Stored items
-- Opening Marker --

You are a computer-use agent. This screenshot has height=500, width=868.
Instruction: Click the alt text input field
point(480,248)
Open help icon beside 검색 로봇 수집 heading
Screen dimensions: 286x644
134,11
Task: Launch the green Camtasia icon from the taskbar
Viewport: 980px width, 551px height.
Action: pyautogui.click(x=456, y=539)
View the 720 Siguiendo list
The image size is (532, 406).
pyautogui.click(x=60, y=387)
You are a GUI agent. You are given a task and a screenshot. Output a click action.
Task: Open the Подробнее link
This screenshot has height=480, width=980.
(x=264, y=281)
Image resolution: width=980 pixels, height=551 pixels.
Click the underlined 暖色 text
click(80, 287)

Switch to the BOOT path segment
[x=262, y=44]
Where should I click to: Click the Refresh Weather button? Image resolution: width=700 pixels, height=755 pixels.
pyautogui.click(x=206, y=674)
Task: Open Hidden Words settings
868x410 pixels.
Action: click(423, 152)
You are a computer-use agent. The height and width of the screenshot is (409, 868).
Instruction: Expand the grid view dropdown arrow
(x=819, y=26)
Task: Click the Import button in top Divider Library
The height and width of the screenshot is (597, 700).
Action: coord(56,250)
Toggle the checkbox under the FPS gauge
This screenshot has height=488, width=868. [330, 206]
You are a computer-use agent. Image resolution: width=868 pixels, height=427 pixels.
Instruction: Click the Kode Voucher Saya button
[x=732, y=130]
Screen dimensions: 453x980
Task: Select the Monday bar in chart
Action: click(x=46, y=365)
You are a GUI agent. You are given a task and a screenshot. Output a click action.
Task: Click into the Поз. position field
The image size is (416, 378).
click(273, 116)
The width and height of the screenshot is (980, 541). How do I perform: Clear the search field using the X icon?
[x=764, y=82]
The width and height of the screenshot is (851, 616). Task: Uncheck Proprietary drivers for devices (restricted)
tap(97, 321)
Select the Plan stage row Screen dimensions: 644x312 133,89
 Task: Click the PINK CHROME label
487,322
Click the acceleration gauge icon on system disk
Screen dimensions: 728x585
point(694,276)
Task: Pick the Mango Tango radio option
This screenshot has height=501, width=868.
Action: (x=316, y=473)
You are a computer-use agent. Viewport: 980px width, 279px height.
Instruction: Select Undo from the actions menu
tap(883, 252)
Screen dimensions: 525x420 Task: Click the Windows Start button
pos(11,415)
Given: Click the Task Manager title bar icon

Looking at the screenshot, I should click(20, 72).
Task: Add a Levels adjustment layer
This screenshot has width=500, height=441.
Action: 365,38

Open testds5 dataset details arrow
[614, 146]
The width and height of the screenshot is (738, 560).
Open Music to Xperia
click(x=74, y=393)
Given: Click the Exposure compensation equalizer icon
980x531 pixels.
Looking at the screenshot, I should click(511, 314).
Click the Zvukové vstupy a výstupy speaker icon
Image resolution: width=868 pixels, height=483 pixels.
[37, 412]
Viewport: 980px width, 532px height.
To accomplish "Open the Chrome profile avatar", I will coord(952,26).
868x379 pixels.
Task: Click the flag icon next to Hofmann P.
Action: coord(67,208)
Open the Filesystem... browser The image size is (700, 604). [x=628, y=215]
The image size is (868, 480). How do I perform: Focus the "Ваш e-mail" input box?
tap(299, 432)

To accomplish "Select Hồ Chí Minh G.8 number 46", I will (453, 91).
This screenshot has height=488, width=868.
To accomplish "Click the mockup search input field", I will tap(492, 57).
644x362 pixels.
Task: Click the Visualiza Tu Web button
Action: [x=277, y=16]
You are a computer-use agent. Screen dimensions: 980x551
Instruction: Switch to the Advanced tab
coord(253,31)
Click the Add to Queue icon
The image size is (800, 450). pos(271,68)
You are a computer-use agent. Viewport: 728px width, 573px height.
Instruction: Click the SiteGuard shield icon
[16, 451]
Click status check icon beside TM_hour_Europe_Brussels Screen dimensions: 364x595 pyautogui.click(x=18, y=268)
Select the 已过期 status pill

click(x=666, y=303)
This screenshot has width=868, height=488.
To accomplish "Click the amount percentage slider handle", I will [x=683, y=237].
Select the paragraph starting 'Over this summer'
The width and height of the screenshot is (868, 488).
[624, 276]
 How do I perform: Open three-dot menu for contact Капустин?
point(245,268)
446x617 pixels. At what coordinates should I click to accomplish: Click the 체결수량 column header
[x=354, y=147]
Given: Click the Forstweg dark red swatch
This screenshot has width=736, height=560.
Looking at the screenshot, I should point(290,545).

-- Closing Marker --

• [Task prompt]
Without altering anything, print all of the data again.

• [Completed exercise]
You are a computer-use agent. This screenshot has height=500, width=868.
Instruction: Click the alt text input field
point(480,248)
Open help icon beside 검색 로봇 수집 heading
Screen dimensions: 286x644
134,11
Task: Launch the green Camtasia icon from the taskbar
Viewport: 980px width, 551px height.
Action: pyautogui.click(x=456, y=539)
View the 720 Siguiendo list
The image size is (532, 406).
pyautogui.click(x=60, y=387)
You are a GUI agent. You are given a task and a screenshot. Output a click action.
Task: Open the Подробнее link
This screenshot has height=480, width=980.
(x=264, y=281)
Image resolution: width=980 pixels, height=551 pixels.
Click the underlined 暖色 text
click(80, 287)

Switch to the BOOT path segment
[x=262, y=44]
Where should I click to: Click the Refresh Weather button? Image resolution: width=700 pixels, height=755 pixels.
pyautogui.click(x=206, y=674)
Task: Open Hidden Words settings
868x410 pixels.
Action: click(423, 152)
You are a computer-use agent. The height and width of the screenshot is (409, 868).
Instruction: Expand the grid view dropdown arrow
(x=819, y=26)
Task: Click the Import button in top Divider Library
The height and width of the screenshot is (597, 700).
Action: coord(56,250)
Toggle the checkbox under the FPS gauge
This screenshot has height=488, width=868. [330, 206]
You are a computer-use agent. Image resolution: width=868 pixels, height=427 pixels.
Instruction: Click the Kode Voucher Saya button
[x=732, y=130]
Screen dimensions: 453x980
Task: Select the Monday bar in chart
Action: click(x=46, y=365)
You are a GUI agent. You are given a task and a screenshot. Output a click action.
Task: Click into the Поз. position field
The image size is (416, 378).
click(273, 116)
The width and height of the screenshot is (980, 541). How do I perform: Clear the search field using the X icon?
[x=764, y=82]
The width and height of the screenshot is (851, 616). Task: Uncheck Proprietary drivers for devices (restricted)
tap(97, 321)
Select the Plan stage row Screen dimensions: 644x312 133,89
 Task: Click the PINK CHROME label
487,322
Click the acceleration gauge icon on system disk
Screen dimensions: 728x585
point(694,276)
Task: Pick the Mango Tango radio option
This screenshot has height=501, width=868.
Action: (x=316, y=473)
You are a computer-use agent. Viewport: 980px width, 279px height.
Instruction: Select Undo from the actions menu
tap(883, 252)
Screen dimensions: 525x420 Task: Click the Windows Start button
pos(11,415)
Given: Click the Task Manager title bar icon

Looking at the screenshot, I should click(20, 72).
Task: Add a Levels adjustment layer
This screenshot has width=500, height=441.
Action: 365,38

Open testds5 dataset details arrow
[614, 146]
The width and height of the screenshot is (738, 560).
Open Music to Xperia
click(x=74, y=393)
Given: Click the Exposure compensation equalizer icon
980x531 pixels.
Looking at the screenshot, I should click(511, 314).
Click the Zvukové vstupy a výstupy speaker icon
Image resolution: width=868 pixels, height=483 pixels.
[37, 412]
Viewport: 980px width, 532px height.
To accomplish "Open the Chrome profile avatar", I will coord(952,26).
868x379 pixels.
Task: Click the flag icon next to Hofmann P.
Action: coord(67,208)
Open the Filesystem... browser The image size is (700, 604). [x=628, y=215]
The image size is (868, 480). How do I perform: Focus the "Ваш e-mail" input box?
tap(299, 432)

To accomplish "Select Hồ Chí Minh G.8 number 46", I will (453, 91).
This screenshot has height=488, width=868.
To accomplish "Click the mockup search input field", I will tap(492, 57).
644x362 pixels.
Task: Click the Visualiza Tu Web button
Action: [x=277, y=16]
You are a computer-use agent. Screen dimensions: 980x551
Instruction: Switch to the Advanced tab
coord(253,31)
Click the Add to Queue icon
The image size is (800, 450). pos(271,68)
You are a computer-use agent. Viewport: 728px width, 573px height.
Instruction: Click the SiteGuard shield icon
[16, 451]
Click status check icon beside TM_hour_Europe_Brussels Screen dimensions: 364x595 pyautogui.click(x=18, y=268)
Select the 已过期 status pill

click(x=666, y=303)
This screenshot has width=868, height=488.
To accomplish "Click the amount percentage slider handle", I will [x=683, y=237].
Select the paragraph starting 'Over this summer'
The width and height of the screenshot is (868, 488).
[624, 276]
 How do I perform: Open three-dot menu for contact Капустин?
point(245,268)
446x617 pixels. At what coordinates should I click to accomplish: Click the 체결수량 column header
[x=354, y=147]
Given: Click the Forstweg dark red swatch
This screenshot has width=736, height=560.
Looking at the screenshot, I should point(290,545).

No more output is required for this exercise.